DATA SECTION:
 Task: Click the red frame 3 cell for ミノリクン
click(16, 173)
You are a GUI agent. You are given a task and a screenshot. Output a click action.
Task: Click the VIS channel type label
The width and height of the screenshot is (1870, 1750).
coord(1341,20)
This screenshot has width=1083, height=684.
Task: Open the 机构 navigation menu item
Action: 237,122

EXERCISE GOAL:
Reproduce every entry above exactly as it was written.

WORKED SOLUTION:
 Task: Click the red frame 3 cell for ミノリクン
click(16, 173)
You are a GUI agent. You are given a task and a screenshot. Output a click action.
Task: Click the VIS channel type label
The width and height of the screenshot is (1870, 1750).
coord(1341,20)
This screenshot has width=1083, height=684.
Task: Open the 机构 navigation menu item
Action: 237,122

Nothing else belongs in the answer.